Dispatches from the Front:

SOUTHWEST ASIA, Jan. 16, 2009 -- Coalition airpower integrated with coalition ground forces in Iraq and International Security Assistance Force in Afghanistan during operations Jan. 15, according to Combined Air and Space Operations Center officials here.

In Afghanistan, several Navy F/A-18F Super Hornets destroyed anti-Afghan bunkers and firing positions using guided bomb unit-38s. The strikes were conducted after coalition ground forces began receiving fire from those locations in the vicinity of Lashkar Gah.

Multiple coalition aircraft provided aerial overwatch for recovery operations after a HH-60 helicopter made an emergency landing outside Kabul. Details of the incident were unavailable pending investigation. No casualties were reported.

Near Musa Qala, a coalition patrol called in a Navy F/A-18C Hornet to perform shows of force over a nearby area to discourage suspicious activity.

On-scene joint terminal attack controllers assigned to coalition ground units verified the success of these missions.

In total, 33 close-air-support missions were flown in support of the ISAF and Afghan security forces, reconstruction activities and route patrols.

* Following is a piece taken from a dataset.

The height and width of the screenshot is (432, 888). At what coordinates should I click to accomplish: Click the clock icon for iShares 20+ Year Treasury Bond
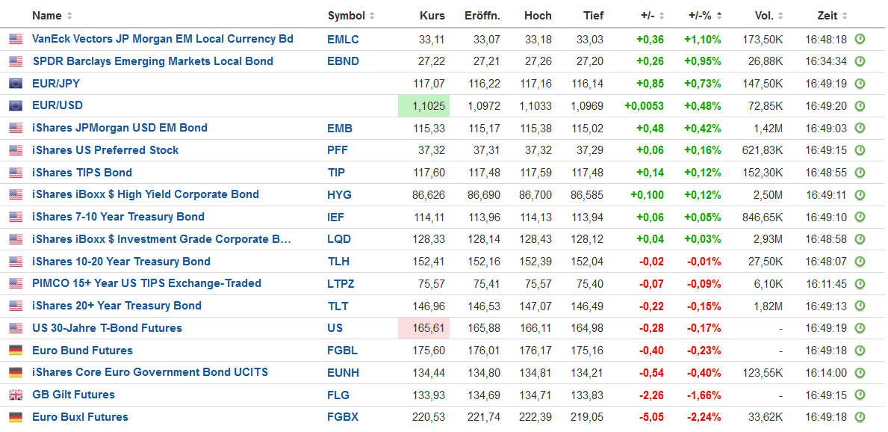(x=860, y=306)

Four Air Force intelligence, surveillance and reconnaissance aircraft flew missions as part of operations in Afghanistan. Additionally, two Navy aircraft performed tactical reconnaissance.

In Iraq, coalition aircraft flew 38 close-air-support missions for Operation Iraqi Freedom. These missions integrated and synchronized with coalition ground forces, protected key infrastructure, provided overwatch for reconstruction activities and helped to deter and disrupt hostile activities.

Twenty-seven Air Force and Navy ISR aircraft flew missions as part of operations in Iraq. Additionally, three Air Force and Coalition aircraft performed tactical reconnaissance.

Air Force C-130 Hercules aircraft and C-17 Globemaster IIIs provided intra-theater heavy airlift, helping to sustain operations throughout Afghanistan, Iraq and the Horn of Africa.

Approximately 100 airlift sorties were flown, more than 340 tons of cargo were delivered and about 3,000 passengers were transported.

Coalition C-130 crews flew as part of operations in Afghanistan or Iraq.

On Jan. 14, Air Force and coalition tanker crews flew 47 sorties and off-loaded approximately 3 million pounds of fuel to 209 receiving aircraft.

(Report from a U.S. Air Force news release.)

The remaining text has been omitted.